▶ _What you need to do_
1/ Output, word for word, the part of the excerpt on high-yield savings accounts that opens with the words containing "Granted, CDs give" and closes with "pressure on you.".
2/ For each statement, say whether it agrees with the excerpt on high-yield savings accounts. Answer yes or no and quote the deciding words from the excerpt.
(a) The Federal Reserve began lowering interest rates in late 2024.
(b) High-yield savings accounts carry costly penalties for early withdrawal.
(c) For a joint high-yield savings account, the deposit limit given is $250,000.

To that end, I like to spread my money across different assets. I have a pile of money in stocks because I’m a firm believer that that’s where the typical investor will see the most growth over time. I also have some money in more stable assets, like CDs and bonds.
It’s important for me to have some of money in assets that are less volatile even though I’m not close to retiring, and even though I have a separate emergency fund. But these days, I’m not turning to products like annuities, CDs, or bonds to generate steady returns on my money. I’m turning to a high-yield savings account. And you may want to do the same.
Why a high-yield savings account makes sense
In late 2024, the Federal Reserve began lowering interest rates in response to cooling inflation. In spite of that, high-yield savings accounts are still paying around 4%. And that’s a really awesome deal given that lack of risk involved.
As long as you choose a bank that has FDIC insurance and you limit your high-yield savings account deposit to $250,000 (or $500,000 for a joint account), you can basically sit back and collect free money in the form of interest without having to break a sweat.
Granted, CDs give you FDIC protection, too. But with a CD, there can be costly penalties for taking a withdrawal before your CD matures. High-yield savings accounts don’t put that kind of pressure on you.
With a high-yield savings account, you don’t have to commit to keeping your money in the bank for a preset period of time. Rather, your money is yours to withdraw on a whim if you want to.

▶ _Dataset content_

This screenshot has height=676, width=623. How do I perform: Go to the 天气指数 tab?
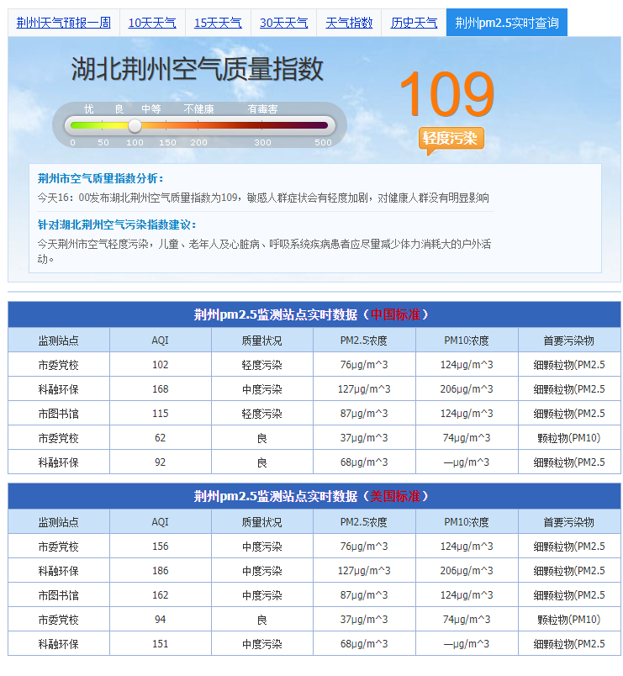click(x=349, y=23)
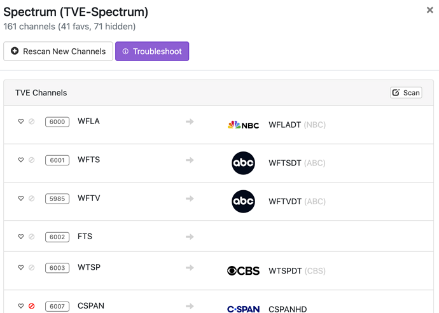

▶ _Solutions below_
1/
Granted, CDs give you FDIC protection, too. But with a CD, there can be costly penalties for taking a withdrawal before your CD matures. High-yield savings accounts don’t put that kind of pressure on you.

2/
(a) Yes: "In late 2024, the Federal Reserve began lowering interest rates in response to cooling inflation."
(b) No: "High-yield savings accounts don’t put that kind of pressure on you."
(c) No: "(or $500,000 for a joint account)"